Causal Identification

A population-average causal effect could take many possible values. Using data alone, it is impossible to identify which of these many possible values is the correct one. By pairing data together with causal assumptions, however, one can identify the average causal effect by equating it with a statistical quantity that only involves observable random variables.

Causal identification. A mathematical proof linking a causal estimand (involving potential outcomes) to a statistical quantity involving only factual random variables.

In a randomized experiment, the average causal effect is identified by the assumptions of consistency and exchangeability. A short proof can yield insight about the goals and how these assumptions are used.

\[ \begin{aligned} &\overbrace{\text{E}\left(Y^1\right) - \text{E}\left(Y^0\right)}^{\substack{\text{Average}\\\text{causal effect}\\\text{(among everyone)}}} \\ &= \text{E}\left(Y^1\mid A = 1\right) - \text{E}\left(Y^0\mid A = 0\right) &\text{by exchangeability}\\ &= \underbrace{\text{E}\left(Y\mid A = 1\right)}_{\substack{\text{Mean outcome}\\\text{among the treated}}} - \underbrace{\text{E}\left(Y\mid A = 0\right)}_{\substack{\text{Mean outcome}\\\text{among the untreated}}} &\text{by consistency} \end{aligned} \]

The proof begins with the average causal effect and equates it to a statistical estimand: the mean outcome among the treated minus the mean outcome among the untreated. The first quantity involves potential outcomes (with superscripts), whereas the last quantity involves only factual random variables.

The exchangeability assumption allows us to move from the first line to the second line. Under exchangeability, the mean outcome that would be realized under treatment (\(\text{E}(Y^1)\)) equals the mean outcome under treatment among those who were actually treated (\(\text{E}(Y^0)\)). Likewise for outcomes under no treatment. This line is true because the treated (\(A = 1\)) and the untreated (\(A = 0\)) are both simple random samples from the full population.

The consistency assumption allows us to move from the second line to the third. Among the treated, (\(A = 1\)), the outcome that is realized is \(Y = Y^1\). Among the untreated (\(A = 0\)), the outcome that is realized is \(Y = Y^0\). Under the assumption that factual outcomes are consistent with the potential outcomes under the assigned treatment, the second line equal the third.
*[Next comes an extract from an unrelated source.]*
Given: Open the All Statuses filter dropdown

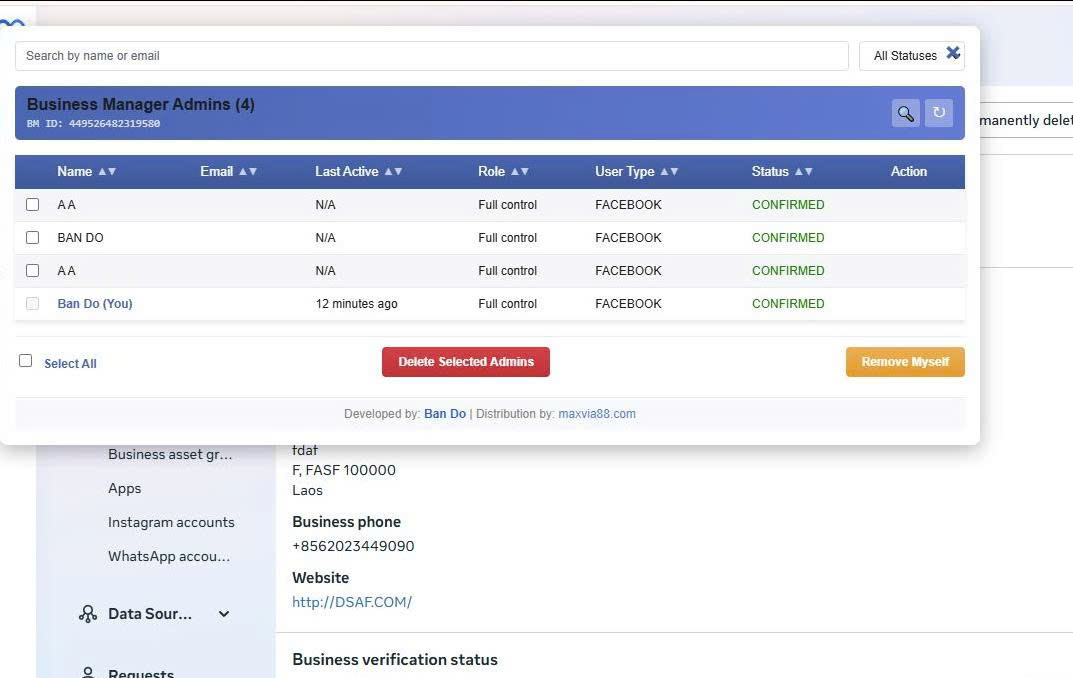Looking at the screenshot, I should pyautogui.click(x=904, y=56).
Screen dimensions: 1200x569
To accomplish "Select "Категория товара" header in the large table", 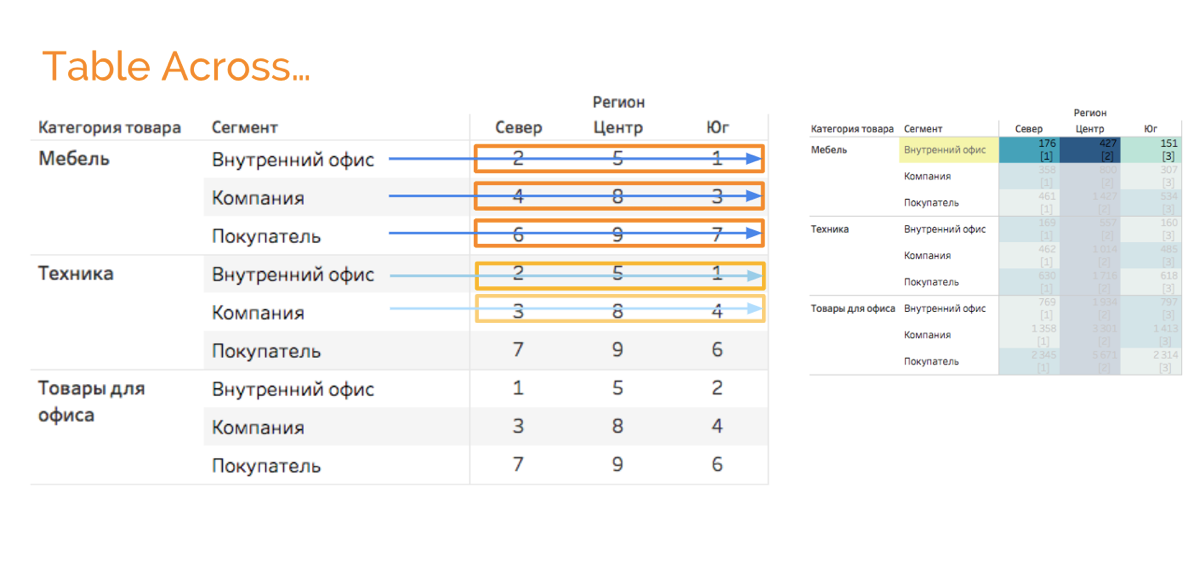I will click(110, 127).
Something nice about a causal identification proof is that there is no room for error: it is mathematically true that the premise and the assumptions together yield the result. As long as the assumptions hold, the statistical estimand equals the causal estimand. Causal inference thus boils down to research designs and arguments that can lend credibility to the assumptions that let us draw causal claims from data that are observed.